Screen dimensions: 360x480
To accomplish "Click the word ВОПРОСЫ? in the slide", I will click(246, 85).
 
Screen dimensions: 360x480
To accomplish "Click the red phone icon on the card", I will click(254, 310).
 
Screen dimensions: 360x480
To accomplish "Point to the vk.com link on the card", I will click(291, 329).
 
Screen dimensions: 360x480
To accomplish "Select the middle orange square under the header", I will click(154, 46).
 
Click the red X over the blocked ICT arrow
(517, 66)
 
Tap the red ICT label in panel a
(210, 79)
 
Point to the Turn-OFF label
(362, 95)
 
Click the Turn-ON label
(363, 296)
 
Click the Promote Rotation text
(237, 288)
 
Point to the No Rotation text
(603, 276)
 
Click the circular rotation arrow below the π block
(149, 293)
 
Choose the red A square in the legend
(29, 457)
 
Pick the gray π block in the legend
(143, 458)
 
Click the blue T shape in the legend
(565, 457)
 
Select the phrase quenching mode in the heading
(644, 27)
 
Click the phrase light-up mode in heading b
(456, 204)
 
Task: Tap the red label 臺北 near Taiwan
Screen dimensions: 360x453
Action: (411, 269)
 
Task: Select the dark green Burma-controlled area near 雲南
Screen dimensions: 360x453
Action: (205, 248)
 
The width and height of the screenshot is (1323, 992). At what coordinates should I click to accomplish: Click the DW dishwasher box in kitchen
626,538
---
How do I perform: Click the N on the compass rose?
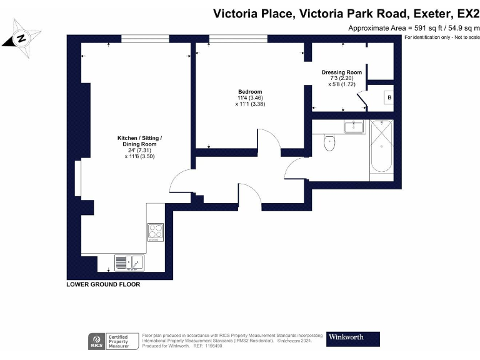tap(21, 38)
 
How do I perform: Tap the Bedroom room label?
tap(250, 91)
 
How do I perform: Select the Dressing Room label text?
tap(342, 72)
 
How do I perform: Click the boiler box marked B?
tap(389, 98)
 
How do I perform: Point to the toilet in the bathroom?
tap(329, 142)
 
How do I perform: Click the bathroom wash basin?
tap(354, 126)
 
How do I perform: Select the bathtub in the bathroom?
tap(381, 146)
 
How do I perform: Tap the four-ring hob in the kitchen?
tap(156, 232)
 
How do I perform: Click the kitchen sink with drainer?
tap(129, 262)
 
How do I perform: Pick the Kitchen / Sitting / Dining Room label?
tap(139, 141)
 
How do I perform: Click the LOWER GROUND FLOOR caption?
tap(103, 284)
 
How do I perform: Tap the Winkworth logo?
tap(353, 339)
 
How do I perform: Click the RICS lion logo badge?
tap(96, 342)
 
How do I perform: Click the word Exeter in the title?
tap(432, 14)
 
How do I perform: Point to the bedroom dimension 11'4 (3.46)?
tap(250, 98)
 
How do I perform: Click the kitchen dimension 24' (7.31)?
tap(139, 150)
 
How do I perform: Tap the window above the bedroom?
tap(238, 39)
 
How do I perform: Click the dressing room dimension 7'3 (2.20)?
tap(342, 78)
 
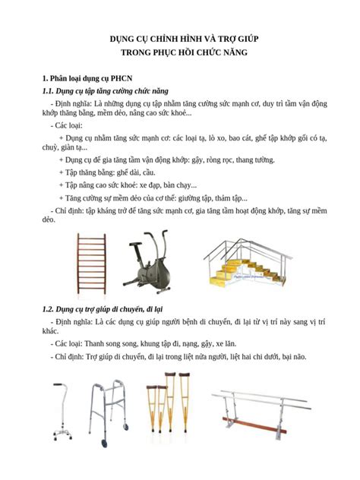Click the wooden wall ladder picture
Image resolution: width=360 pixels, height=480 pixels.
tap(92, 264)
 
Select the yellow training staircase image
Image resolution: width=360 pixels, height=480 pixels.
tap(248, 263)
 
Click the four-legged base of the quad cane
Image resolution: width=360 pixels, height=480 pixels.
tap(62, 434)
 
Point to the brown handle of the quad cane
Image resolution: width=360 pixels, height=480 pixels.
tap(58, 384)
...
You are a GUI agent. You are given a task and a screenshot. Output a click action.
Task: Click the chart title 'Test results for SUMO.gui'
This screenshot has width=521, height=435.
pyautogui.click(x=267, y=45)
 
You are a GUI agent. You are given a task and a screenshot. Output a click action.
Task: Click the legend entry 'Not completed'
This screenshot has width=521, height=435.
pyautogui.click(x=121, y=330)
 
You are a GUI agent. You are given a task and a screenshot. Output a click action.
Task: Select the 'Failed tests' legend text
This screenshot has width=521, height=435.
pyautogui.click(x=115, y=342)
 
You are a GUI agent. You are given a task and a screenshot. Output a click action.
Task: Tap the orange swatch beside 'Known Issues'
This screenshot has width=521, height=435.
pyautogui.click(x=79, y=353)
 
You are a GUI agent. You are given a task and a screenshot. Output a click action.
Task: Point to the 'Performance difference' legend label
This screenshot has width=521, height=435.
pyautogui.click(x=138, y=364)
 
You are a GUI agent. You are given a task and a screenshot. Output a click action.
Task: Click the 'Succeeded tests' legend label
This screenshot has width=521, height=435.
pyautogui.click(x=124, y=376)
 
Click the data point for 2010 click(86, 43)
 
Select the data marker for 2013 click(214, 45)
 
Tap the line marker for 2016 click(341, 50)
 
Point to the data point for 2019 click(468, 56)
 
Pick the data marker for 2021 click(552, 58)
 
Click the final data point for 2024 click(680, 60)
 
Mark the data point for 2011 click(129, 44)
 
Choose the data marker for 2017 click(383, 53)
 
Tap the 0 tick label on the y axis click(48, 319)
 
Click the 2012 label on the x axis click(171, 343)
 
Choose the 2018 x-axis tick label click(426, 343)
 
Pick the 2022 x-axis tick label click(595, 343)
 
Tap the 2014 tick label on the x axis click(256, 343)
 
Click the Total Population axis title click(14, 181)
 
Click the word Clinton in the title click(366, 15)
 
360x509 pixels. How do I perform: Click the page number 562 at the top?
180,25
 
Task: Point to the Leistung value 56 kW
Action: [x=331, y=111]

■ AIM: Identify every line of the material above that contains the string "tests", and copy each such line in full. Matching is case-sensitive.

■ RESULT OF THIS TASK:
Task: Select the 'Failed tests' legend text
Task: Click the 'Succeeded tests' legend label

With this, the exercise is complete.